== Alıntı Metin
Ukrayna istilasındaki büyük tezgâh

Ukrayna televizyonunda 2015 yılında bir dizi film vizyona konuldu: “Halkın Hizmetkârı”… Sıradan bir Ukraynalı vatandaşın, yolsuzluğa bulaşmış politikacılara karşı cumhurbaşkanlığı yarışına girişmesini konu ediniyordu. Dizinin sonunda cumhurbaşkanlığını kazanıyordu o kimse. Dizinin başaktörü, 1978 doğumlu sempatik bir komedyen: Volodimir Oleksandroviç Zelenski…

RUSYA’nın Ukrayna’ya hareketiyle başlayan hâdiselerde tuhaf sahneler var. Herkesin ittifak ettiği gibi, Ukrayna ordusu, hasmına karşı duracak kapasitede değil. Başlangıçta NATO müttefikleri, yardım elini uzatmaya pek istekli değildi. ABD de önceden asker göndermeyeceğini duyurmuştu. Bunlara rağmen Cumhurbaşkanı Zelenski, NATO’ya girmeye kararlı olduklarını ve Rusya ile savaşacaklarını ilân etti.

ABD Başkanı Biden, Rusya’nın harekete başladığı 24 Şubat’tan önce dünya kamuoyuna demeçler vermeye başladı: “Rusya, Ukrayna’ya istilaya hazırlanıyor ama biz müdahale etmeyeceğiz…”

Daha sonra, “Rusya ordusu ilerliyor ama biz sadece gözlemliyoruz”, “Rusya saldırı hazırlığında. Biz asker göndermeyeceğiz”, “Rusya iki gün içinde saldıracak, Amerikan askerleri Ukrayna’ya gitmeyecek” ve “Ruslar hücum edecek ama biz asker yollamayız” dedi.

Biden, sanki Putin’in Ukrayna’ya saldırmasını ister gibi. Gibisi fazla, cân-ı gönülden arzuluyor. Ukrayna’ya haber vererek güya yardım ediyor. Be adam, madem Ukrayna’nın yanındasın, her cümlenin sonunda asker göndermeyeceğini niçin söylüyorsun? Putin endişe eder de vazgeçer diye mi?

Rusya ordusu “seremoni” eder gibi ilerliyor. 64 kilometrelik askerî konvoy, resmigeçit vaziyetinde, arka arkaya. Hâlbuki saldırı ihtimâline karşı araçların aralıkları 60-100 metre mesafesinde olmalı. Ukrayna tarafında ise çıt yok. “Buyurun, gelin” der gibi sessiz bekliyorlar. Derken Zelenski, televizyon ekranında boy gösteriyor. Kaçmadığını, Kiev’de olduğunu belirttikten sonra sivil halkı Ruslarla mücadeleye çağırıyor. Tuhaf! Ukrayna Silahlı Kuvvetlerine ne oldu?
====
== Ham Veriler
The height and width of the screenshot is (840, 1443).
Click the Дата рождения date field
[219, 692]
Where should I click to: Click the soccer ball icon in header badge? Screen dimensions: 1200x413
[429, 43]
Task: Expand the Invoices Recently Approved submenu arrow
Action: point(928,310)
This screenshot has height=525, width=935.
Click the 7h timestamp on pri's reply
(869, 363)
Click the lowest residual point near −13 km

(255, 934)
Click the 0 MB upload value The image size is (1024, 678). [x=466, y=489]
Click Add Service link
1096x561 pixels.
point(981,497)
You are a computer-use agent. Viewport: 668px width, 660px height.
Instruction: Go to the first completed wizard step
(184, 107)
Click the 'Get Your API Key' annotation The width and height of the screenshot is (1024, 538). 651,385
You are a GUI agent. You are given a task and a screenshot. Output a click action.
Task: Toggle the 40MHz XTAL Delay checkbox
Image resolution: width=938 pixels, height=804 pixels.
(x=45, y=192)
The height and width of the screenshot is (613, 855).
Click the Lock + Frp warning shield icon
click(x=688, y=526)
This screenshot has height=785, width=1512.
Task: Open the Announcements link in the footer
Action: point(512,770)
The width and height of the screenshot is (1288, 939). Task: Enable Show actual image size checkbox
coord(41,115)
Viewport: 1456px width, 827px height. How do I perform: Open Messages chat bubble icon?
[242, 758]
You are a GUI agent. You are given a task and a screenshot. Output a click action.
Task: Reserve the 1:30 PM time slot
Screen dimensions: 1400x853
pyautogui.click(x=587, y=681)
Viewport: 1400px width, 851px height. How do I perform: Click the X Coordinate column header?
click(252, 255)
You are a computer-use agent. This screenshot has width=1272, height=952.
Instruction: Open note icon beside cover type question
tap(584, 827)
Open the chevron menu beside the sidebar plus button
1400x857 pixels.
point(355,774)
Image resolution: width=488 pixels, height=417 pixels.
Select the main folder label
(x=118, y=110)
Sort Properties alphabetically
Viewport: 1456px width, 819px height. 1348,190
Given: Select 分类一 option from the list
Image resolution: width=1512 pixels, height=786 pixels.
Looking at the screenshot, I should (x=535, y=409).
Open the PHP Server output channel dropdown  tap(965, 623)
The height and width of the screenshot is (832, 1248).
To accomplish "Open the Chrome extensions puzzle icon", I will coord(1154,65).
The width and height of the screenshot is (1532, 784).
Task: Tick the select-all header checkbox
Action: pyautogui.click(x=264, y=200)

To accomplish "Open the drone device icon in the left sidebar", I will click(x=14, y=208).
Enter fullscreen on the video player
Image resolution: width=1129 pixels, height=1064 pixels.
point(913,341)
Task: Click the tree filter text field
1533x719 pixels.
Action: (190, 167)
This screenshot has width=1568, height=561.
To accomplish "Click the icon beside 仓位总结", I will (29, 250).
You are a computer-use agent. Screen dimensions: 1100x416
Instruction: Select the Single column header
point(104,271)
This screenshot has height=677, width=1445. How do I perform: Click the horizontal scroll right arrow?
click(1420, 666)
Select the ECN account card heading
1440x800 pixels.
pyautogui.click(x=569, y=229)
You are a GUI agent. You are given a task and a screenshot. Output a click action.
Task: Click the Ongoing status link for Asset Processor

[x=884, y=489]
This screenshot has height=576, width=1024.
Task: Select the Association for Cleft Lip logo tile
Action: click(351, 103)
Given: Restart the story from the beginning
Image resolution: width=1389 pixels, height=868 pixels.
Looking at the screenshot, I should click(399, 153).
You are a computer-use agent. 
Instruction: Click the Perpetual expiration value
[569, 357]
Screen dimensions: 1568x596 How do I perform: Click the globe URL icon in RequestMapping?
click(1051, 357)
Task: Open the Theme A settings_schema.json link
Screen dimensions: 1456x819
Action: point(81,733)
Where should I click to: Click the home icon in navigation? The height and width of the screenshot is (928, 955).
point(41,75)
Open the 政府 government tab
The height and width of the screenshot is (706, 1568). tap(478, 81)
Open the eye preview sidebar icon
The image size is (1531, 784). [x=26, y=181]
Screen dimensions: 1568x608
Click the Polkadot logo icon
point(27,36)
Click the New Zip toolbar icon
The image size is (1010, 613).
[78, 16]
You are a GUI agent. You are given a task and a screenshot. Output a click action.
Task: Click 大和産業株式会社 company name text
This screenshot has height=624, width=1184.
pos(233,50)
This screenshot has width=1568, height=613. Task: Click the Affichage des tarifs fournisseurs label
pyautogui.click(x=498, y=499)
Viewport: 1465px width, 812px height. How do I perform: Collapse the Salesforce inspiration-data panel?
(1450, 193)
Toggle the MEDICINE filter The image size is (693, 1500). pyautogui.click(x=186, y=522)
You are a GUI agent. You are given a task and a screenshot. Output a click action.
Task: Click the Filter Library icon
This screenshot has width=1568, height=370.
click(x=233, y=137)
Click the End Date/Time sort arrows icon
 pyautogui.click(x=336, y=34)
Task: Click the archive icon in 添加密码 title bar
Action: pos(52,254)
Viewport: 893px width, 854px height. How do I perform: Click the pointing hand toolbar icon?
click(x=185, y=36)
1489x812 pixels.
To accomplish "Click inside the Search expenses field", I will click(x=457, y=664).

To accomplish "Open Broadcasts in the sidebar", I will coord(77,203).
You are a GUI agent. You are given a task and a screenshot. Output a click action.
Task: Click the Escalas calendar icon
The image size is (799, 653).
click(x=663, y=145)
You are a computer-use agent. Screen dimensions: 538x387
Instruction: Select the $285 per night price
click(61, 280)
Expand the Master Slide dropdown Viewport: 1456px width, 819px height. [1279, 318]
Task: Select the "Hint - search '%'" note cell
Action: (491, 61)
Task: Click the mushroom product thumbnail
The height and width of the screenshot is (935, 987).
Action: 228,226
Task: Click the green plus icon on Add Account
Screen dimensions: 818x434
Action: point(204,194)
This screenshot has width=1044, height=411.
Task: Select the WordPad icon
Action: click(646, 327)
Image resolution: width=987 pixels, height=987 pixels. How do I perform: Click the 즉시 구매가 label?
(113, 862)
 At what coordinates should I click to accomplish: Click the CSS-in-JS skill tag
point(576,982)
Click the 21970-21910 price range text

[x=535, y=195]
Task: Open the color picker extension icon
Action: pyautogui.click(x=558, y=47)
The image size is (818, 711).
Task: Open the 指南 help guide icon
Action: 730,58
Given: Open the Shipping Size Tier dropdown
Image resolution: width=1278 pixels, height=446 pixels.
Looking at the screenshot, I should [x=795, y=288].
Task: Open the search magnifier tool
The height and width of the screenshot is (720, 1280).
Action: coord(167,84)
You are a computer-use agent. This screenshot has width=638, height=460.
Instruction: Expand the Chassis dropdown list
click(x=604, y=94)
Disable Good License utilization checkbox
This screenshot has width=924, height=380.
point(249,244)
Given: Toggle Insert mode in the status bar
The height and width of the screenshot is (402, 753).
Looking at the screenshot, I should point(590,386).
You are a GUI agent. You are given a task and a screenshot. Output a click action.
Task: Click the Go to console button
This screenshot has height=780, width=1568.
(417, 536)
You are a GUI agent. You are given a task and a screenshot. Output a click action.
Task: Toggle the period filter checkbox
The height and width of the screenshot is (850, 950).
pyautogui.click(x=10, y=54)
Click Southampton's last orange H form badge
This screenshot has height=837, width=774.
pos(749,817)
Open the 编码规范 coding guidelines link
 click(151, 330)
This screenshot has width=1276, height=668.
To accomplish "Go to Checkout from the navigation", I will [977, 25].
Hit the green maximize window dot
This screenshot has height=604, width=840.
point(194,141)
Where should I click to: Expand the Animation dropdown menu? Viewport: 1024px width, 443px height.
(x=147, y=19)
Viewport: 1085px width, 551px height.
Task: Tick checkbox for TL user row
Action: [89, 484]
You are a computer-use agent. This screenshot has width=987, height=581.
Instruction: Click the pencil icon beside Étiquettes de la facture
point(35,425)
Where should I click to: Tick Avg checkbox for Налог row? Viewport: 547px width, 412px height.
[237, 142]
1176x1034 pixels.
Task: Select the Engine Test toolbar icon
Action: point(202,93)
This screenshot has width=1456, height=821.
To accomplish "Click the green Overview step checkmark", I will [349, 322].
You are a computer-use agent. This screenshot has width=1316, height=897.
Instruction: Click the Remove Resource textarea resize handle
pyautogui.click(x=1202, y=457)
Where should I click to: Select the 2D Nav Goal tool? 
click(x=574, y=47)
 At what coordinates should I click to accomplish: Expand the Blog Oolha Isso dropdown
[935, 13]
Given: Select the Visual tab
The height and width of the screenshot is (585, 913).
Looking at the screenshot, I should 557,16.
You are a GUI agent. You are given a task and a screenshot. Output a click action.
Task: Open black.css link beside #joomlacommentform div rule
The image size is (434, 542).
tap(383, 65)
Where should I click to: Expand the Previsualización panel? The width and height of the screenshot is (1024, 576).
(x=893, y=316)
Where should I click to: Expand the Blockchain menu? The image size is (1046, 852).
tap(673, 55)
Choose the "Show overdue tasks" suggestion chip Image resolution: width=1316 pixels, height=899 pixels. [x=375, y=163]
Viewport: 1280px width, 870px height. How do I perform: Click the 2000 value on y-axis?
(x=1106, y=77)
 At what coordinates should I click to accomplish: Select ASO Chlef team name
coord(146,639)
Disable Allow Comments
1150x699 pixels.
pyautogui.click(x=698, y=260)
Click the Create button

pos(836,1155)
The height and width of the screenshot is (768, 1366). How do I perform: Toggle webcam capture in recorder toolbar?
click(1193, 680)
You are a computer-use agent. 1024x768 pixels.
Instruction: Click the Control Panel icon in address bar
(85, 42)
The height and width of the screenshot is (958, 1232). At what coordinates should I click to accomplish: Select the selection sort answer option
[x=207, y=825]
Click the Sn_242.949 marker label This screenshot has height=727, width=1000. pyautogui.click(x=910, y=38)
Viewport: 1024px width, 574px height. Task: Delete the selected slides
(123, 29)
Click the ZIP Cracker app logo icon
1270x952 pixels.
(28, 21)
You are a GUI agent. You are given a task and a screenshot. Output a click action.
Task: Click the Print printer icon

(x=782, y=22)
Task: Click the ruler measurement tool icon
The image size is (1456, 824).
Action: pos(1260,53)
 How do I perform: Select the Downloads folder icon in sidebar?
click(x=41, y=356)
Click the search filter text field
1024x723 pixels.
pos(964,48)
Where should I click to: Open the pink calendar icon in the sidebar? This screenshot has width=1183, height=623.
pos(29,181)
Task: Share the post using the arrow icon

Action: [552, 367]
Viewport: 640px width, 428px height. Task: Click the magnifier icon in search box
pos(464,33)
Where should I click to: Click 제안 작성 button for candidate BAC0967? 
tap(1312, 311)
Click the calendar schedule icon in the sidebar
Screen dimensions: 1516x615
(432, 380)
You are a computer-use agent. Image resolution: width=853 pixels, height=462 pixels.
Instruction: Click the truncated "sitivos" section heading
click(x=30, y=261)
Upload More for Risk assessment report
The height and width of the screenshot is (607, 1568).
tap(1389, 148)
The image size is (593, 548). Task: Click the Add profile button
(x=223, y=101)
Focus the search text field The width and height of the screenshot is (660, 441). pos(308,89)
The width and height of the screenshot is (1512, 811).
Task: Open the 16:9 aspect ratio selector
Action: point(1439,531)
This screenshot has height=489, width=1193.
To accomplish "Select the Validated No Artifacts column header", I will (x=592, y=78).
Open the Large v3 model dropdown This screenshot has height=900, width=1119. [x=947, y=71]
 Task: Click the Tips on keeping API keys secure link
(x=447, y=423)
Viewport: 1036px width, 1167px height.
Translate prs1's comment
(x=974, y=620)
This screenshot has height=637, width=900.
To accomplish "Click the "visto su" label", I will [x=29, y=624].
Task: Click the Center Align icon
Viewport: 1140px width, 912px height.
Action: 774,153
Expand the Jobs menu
====
■ Görev Listesi ■
1. Ukrayna istilası konulu metne göre aşağıdaki soruları cevaplayınız:
(a) "Halkın Hizmetkârı" dizisi Ukrayna televizyonunda hangi yıl vizyona konuldu?
(b) Rusya harekete hangi tarihte başladı?
(c) Rus askerî konvoyu kaç kilometre uzunluğundaydı?
2. Ukrayna istilası konulu metnin "RUSYA’nın Ukrayna’ya hareketiyle" ifadesinden "savaşacaklarını ilân etti." ifadesine kadar olan bölümünü aynen yazınız.
Kayıtların bu çalışmayla herhangi bir ilgisi bulunmamaktadır.

■ Çözümlü Cevaplar ■
1.
(a) 2015 yılında.
(b) 24 Şubat'ta.
(c) 64 kilometre.

2.
RUSYA’nın Ukrayna’ya hareketiyle başlayan hâdiselerde tuhaf sahneler var. Herkesin ittifak ettiği gibi, Ukrayna ordusu, hasmına karşı duracak kapasitede değil. Başlangıçta NATO müttefikleri, yardım elini uzatmaya pek istekli değildi. ABD de önceden asker göndermeyeceğini duyurmuştu. Bunlara rağmen Cumhurbaşkanı Zelenski, NATO’ya girmeye kararlı olduklarını ve Rusya ile savaşacaklarını ilân etti.